The records that follow are to be transcribed exactly.

Stored dataset items:
-----
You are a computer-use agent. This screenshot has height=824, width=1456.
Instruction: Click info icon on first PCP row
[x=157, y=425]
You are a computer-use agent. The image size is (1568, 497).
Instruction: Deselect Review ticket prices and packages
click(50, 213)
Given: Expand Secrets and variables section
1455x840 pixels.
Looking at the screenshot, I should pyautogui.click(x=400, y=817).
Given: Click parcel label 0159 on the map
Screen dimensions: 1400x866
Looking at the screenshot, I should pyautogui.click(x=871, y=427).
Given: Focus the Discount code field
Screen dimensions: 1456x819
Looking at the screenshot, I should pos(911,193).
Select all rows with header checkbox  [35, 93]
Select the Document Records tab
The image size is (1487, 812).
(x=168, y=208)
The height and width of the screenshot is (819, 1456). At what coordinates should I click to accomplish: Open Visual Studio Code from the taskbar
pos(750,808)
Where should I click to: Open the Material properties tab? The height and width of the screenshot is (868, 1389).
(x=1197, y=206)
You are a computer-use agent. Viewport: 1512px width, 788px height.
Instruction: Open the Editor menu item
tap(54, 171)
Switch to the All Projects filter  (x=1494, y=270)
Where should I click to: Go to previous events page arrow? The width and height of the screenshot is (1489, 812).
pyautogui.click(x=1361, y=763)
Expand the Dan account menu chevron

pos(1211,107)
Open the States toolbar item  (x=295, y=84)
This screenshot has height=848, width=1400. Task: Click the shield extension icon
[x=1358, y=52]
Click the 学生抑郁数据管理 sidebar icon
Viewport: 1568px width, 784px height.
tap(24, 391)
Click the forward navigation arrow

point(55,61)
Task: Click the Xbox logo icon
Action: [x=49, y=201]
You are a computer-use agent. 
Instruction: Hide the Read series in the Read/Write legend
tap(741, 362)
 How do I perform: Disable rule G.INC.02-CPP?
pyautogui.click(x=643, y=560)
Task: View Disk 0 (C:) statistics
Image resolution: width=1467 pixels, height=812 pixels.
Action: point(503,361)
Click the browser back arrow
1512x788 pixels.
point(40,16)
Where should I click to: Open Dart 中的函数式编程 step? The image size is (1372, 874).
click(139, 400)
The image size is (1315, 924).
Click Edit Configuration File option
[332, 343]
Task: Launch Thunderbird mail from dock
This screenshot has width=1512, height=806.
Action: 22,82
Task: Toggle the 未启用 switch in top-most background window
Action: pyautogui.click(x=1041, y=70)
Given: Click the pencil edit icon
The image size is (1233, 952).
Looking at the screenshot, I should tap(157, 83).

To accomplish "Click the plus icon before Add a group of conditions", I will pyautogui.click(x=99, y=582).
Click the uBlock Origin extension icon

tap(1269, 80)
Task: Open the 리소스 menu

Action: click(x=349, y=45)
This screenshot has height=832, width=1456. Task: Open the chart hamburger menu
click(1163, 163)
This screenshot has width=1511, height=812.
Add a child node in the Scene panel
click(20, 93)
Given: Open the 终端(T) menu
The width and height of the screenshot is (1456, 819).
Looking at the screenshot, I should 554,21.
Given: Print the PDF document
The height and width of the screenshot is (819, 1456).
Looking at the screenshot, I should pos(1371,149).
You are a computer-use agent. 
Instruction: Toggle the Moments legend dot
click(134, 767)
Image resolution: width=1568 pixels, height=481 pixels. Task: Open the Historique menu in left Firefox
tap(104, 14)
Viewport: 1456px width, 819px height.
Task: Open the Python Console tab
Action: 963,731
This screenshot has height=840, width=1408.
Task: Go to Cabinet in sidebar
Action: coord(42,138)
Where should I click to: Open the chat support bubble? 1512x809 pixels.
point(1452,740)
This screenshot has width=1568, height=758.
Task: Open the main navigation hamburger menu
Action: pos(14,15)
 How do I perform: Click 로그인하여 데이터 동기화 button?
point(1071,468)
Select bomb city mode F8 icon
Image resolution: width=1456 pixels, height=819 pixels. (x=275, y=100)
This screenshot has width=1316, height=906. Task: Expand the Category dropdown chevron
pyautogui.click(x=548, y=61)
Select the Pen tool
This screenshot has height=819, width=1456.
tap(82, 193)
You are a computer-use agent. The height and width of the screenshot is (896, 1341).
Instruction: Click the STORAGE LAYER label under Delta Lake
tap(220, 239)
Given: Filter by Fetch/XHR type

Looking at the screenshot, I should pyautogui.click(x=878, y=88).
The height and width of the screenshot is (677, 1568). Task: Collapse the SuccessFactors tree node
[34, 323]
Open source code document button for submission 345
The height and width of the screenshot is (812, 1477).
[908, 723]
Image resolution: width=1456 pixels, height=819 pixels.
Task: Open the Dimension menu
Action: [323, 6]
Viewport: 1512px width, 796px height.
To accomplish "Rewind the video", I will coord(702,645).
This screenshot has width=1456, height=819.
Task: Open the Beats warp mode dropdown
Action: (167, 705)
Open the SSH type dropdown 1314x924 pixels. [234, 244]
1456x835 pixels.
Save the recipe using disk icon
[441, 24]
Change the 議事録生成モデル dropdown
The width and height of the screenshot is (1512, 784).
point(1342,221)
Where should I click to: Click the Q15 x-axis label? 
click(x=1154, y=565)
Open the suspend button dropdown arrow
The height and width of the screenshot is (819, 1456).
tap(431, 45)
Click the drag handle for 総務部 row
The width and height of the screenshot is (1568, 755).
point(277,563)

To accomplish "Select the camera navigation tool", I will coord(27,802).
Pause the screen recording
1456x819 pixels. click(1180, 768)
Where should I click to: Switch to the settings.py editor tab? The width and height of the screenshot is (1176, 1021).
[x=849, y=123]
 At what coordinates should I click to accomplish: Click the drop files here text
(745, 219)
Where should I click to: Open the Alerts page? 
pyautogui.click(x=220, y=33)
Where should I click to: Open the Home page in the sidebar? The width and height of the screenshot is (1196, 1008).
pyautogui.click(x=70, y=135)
-----
◆ **Written reply**
You are a computer-use agent. This screenshot has height=824, width=1456.
Instruction: Click info icon on first PCP row
[x=157, y=425]
You are a computer-use agent. The image size is (1568, 497).
Instruction: Deselect Review ticket prices and packages
click(50, 213)
Given: Expand Secrets and variables section
1455x840 pixels.
Looking at the screenshot, I should pyautogui.click(x=400, y=817).
Given: Click parcel label 0159 on the map
Screen dimensions: 1400x866
Looking at the screenshot, I should pyautogui.click(x=871, y=427).
Given: Focus the Discount code field
Screen dimensions: 1456x819
Looking at the screenshot, I should pos(911,193).
Select all rows with header checkbox  [35, 93]
Select the Document Records tab
The image size is (1487, 812).
(x=168, y=208)
The height and width of the screenshot is (819, 1456). At what coordinates should I click to accomplish: Open Visual Studio Code from the taskbar
pos(750,808)
Where should I click to: Open the Material properties tab? The height and width of the screenshot is (868, 1389).
(x=1197, y=206)
You are a computer-use agent. Viewport: 1512px width, 788px height.
Instruction: Open the Editor menu item
tap(54, 171)
Switch to the All Projects filter  (x=1494, y=270)
Where should I click to: Go to previous events page arrow? The width and height of the screenshot is (1489, 812).
pyautogui.click(x=1361, y=763)
Expand the Dan account menu chevron

pos(1211,107)
Open the States toolbar item  (x=295, y=84)
This screenshot has height=848, width=1400. Task: Click the shield extension icon
[x=1358, y=52]
Click the 学生抑郁数据管理 sidebar icon
Viewport: 1568px width, 784px height.
tap(24, 391)
Click the forward navigation arrow

point(55,61)
Task: Click the Xbox logo icon
Action: [x=49, y=201]
You are a computer-use agent. 
Instruction: Hide the Read series in the Read/Write legend
tap(741, 362)
 How do I perform: Disable rule G.INC.02-CPP?
pyautogui.click(x=643, y=560)
Task: View Disk 0 (C:) statistics
Image resolution: width=1467 pixels, height=812 pixels.
Action: point(503,361)
Click the browser back arrow
1512x788 pixels.
point(40,16)
Where should I click to: Open Dart 中的函数式编程 step? The image size is (1372, 874).
click(139, 400)
The image size is (1315, 924).
Click Edit Configuration File option
[332, 343]
Task: Launch Thunderbird mail from dock
This screenshot has width=1512, height=806.
Action: 22,82
Task: Toggle the 未启用 switch in top-most background window
Action: pyautogui.click(x=1041, y=70)
Given: Click the pencil edit icon
The image size is (1233, 952).
Looking at the screenshot, I should tap(157, 83).

To accomplish "Click the plus icon before Add a group of conditions", I will pyautogui.click(x=99, y=582).
Click the uBlock Origin extension icon

tap(1269, 80)
Task: Open the 리소스 menu

Action: click(x=349, y=45)
This screenshot has height=832, width=1456. Task: Open the chart hamburger menu
click(1163, 163)
This screenshot has width=1511, height=812.
Add a child node in the Scene panel
click(20, 93)
Given: Open the 终端(T) menu
The width and height of the screenshot is (1456, 819).
Looking at the screenshot, I should 554,21.
Given: Print the PDF document
The height and width of the screenshot is (819, 1456).
Looking at the screenshot, I should pos(1371,149).
You are a computer-use agent. 
Instruction: Toggle the Moments legend dot
click(134, 767)
Image resolution: width=1568 pixels, height=481 pixels. Task: Open the Historique menu in left Firefox
tap(104, 14)
Viewport: 1456px width, 819px height.
Task: Open the Python Console tab
Action: 963,731
This screenshot has height=840, width=1408.
Task: Go to Cabinet in sidebar
Action: coord(42,138)
Where should I click to: Open the chat support bubble? 1512x809 pixels.
point(1452,740)
This screenshot has width=1568, height=758.
Task: Open the main navigation hamburger menu
Action: pos(14,15)
 How do I perform: Click 로그인하여 데이터 동기화 button?
point(1071,468)
Select bomb city mode F8 icon
Image resolution: width=1456 pixels, height=819 pixels. (x=275, y=100)
This screenshot has width=1316, height=906. Task: Expand the Category dropdown chevron
pyautogui.click(x=548, y=61)
Select the Pen tool
This screenshot has height=819, width=1456.
tap(82, 193)
You are a computer-use agent. The height and width of the screenshot is (896, 1341).
Instruction: Click the STORAGE LAYER label under Delta Lake
tap(220, 239)
Given: Filter by Fetch/XHR type

Looking at the screenshot, I should pyautogui.click(x=878, y=88).
The height and width of the screenshot is (677, 1568). Task: Collapse the SuccessFactors tree node
[34, 323]
Open source code document button for submission 345
The height and width of the screenshot is (812, 1477).
[908, 723]
Image resolution: width=1456 pixels, height=819 pixels.
Task: Open the Dimension menu
Action: [323, 6]
Viewport: 1512px width, 796px height.
To accomplish "Rewind the video", I will coord(702,645).
This screenshot has width=1456, height=819.
Task: Open the Beats warp mode dropdown
Action: (167, 705)
Open the SSH type dropdown 1314x924 pixels. [234, 244]
1456x835 pixels.
Save the recipe using disk icon
[441, 24]
Change the 議事録生成モデル dropdown
The width and height of the screenshot is (1512, 784).
point(1342,221)
Where should I click to: Click the Q15 x-axis label? 
click(x=1154, y=565)
Open the suspend button dropdown arrow
The height and width of the screenshot is (819, 1456).
tap(431, 45)
Click the drag handle for 総務部 row
The width and height of the screenshot is (1568, 755).
point(277,563)

To accomplish "Select the camera navigation tool", I will coord(27,802).
Pause the screen recording
1456x819 pixels. click(1180, 768)
Where should I click to: Switch to the settings.py editor tab? The width and height of the screenshot is (1176, 1021).
[x=849, y=123]
 At what coordinates should I click to accomplish: Click the drop files here text
(745, 219)
Where should I click to: Open the Alerts page? 
pyautogui.click(x=220, y=33)
Where should I click to: Open the Home page in the sidebar? The width and height of the screenshot is (1196, 1008).
pyautogui.click(x=70, y=135)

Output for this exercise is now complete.